■ Action item: Go through the lines below. Copy those with "will".

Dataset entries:

- - - - - - -

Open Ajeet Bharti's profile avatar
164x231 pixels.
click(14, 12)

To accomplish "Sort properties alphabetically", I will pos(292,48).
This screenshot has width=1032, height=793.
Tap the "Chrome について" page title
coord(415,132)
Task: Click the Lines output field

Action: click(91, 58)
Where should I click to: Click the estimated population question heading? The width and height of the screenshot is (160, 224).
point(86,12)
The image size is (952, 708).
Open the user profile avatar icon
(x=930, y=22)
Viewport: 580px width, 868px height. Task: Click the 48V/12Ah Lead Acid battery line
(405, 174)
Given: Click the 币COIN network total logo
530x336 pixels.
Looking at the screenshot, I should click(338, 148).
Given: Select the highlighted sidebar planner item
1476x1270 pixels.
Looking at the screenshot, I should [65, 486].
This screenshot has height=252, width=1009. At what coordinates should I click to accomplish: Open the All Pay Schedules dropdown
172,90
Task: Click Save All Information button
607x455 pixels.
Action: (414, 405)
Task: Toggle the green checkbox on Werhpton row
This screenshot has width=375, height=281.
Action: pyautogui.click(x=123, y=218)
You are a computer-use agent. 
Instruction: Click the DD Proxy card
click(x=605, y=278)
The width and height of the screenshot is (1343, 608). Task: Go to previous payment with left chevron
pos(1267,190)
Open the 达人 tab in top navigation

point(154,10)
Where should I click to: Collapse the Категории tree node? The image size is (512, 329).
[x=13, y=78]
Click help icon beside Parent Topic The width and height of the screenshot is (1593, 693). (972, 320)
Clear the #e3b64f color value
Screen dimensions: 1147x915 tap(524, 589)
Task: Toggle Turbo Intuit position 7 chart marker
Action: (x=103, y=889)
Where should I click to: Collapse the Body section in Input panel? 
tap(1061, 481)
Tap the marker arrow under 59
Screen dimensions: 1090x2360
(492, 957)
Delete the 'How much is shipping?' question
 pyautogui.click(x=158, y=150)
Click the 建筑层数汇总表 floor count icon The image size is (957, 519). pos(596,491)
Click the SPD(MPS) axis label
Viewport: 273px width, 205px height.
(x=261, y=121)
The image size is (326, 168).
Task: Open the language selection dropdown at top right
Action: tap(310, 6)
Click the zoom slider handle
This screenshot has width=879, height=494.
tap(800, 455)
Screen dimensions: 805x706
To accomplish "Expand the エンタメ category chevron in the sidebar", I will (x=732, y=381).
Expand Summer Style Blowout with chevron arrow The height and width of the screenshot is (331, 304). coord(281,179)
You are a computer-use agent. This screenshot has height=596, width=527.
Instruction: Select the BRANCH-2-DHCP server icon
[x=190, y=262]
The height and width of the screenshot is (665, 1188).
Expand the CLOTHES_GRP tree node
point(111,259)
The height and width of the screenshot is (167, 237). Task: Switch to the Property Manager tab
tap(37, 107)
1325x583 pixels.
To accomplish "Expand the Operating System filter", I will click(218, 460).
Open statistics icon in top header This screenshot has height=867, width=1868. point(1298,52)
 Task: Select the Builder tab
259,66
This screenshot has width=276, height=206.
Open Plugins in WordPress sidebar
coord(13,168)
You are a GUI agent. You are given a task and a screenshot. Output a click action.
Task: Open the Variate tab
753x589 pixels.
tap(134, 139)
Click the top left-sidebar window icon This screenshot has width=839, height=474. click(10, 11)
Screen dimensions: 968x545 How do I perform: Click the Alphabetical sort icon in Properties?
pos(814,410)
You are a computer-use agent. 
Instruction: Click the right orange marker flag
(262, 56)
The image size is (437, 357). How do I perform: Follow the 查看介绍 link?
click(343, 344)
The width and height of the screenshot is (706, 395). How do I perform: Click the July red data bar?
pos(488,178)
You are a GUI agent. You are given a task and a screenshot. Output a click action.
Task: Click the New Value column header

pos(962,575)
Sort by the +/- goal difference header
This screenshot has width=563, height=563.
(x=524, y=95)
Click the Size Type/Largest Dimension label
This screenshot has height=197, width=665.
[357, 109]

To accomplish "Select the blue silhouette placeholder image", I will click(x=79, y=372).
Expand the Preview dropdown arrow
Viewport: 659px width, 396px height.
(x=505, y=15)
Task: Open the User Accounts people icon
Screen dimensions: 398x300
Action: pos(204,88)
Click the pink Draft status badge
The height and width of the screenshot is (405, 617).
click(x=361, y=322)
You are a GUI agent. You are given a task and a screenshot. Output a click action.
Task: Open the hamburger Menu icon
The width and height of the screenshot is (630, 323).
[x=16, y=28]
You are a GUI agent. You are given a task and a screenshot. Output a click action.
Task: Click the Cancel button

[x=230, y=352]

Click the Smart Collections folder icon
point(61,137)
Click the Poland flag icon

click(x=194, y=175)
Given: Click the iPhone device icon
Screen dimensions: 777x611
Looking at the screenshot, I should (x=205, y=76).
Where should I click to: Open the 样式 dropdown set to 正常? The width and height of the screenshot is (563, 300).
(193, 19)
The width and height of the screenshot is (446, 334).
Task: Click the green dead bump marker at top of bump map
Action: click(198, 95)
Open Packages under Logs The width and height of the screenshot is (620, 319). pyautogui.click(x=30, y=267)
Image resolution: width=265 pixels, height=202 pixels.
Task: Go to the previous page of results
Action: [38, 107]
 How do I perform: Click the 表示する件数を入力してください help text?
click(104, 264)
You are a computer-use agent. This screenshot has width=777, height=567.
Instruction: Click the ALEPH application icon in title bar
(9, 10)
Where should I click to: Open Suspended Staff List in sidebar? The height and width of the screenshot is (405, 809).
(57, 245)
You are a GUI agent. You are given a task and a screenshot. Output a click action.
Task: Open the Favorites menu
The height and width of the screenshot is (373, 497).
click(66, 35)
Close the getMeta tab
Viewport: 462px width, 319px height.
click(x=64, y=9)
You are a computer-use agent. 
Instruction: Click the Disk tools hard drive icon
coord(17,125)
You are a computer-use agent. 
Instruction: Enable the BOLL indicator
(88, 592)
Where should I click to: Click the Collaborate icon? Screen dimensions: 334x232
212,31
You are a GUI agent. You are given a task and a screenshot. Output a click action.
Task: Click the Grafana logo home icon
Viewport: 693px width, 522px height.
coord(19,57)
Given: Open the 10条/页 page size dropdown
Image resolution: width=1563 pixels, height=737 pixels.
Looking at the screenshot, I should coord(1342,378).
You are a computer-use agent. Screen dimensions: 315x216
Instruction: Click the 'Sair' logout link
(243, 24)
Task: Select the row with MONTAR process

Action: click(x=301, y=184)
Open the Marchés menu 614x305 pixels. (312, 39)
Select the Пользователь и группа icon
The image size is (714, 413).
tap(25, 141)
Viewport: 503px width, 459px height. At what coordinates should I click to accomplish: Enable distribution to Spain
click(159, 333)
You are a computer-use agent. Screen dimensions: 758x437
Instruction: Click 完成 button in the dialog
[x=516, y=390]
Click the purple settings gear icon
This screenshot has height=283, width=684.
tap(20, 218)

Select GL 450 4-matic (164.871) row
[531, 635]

- - - - - - -

■ Problem solution:
To accomplish "Sort properties alphabetically", I will pos(292,48).
To accomplish "Expand the エンタメ category chevron in the sidebar", I will (x=732, y=381).
To accomplish "Expand the Operating System filter", I will click(218, 460).
To accomplish "Select the blue silhouette placeholder image", I will click(x=79, y=372).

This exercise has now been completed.